In fact, the history of NAREB/NAR is a long list of such efforts to create, almost from scratch, a profession, complete with a scientific discourse, university-level curriculum, and standardized business practices. The goal, according to the editors of the National Real Estate Journal, was to place realty in the same intellectual category as medicine and law, in which the professions members have unique access to a body of knowledge which they then sell, along with their informed judgment, to consumers. "Any man who wants to know anything about medicine must go to a physician," they wrote in 1910. "If he wants to know anything about real estate or land he must go to a real estate man."

In 1918, NAREB ratified a model licensing law to be adopted by state organizations; by 1950, licensing had been accepted nationwide. In 1923, a joint NAR-led committee approved a textbook series and two-year curriculum; by 1925, people were talking about the need for University-level instruction in "realology," a discussion that presupposed an objective body of knowledge and imagined a future for realtors as the arbiters of American land policy.

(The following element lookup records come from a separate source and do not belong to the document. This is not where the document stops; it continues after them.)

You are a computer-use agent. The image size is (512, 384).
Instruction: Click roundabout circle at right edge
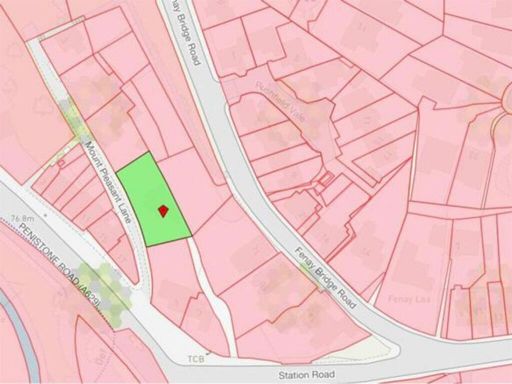[506, 103]
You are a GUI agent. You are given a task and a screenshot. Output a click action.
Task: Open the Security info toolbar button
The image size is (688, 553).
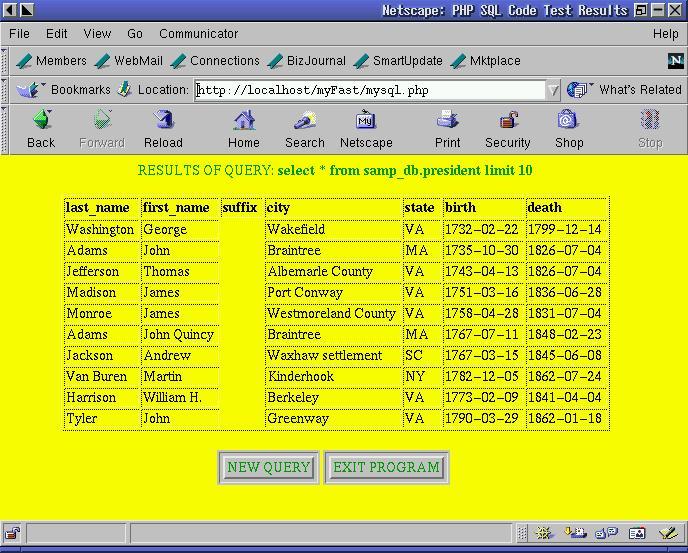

They found a ready ally in Richard Ely, a renowned expert in land economics at the University of Wisconsin, who soon took the lead in creating a national curriculum for real estate education. With the economy booming and a land bubble growing in Florida, the decade between the end of World War I and the Great Crash proved seminal in the transformation of real estate from avocation to profession and of NAREB from "an ineffectual and unfocused men's club into a distinctive, effective modern hybrid of a trade association and professional association."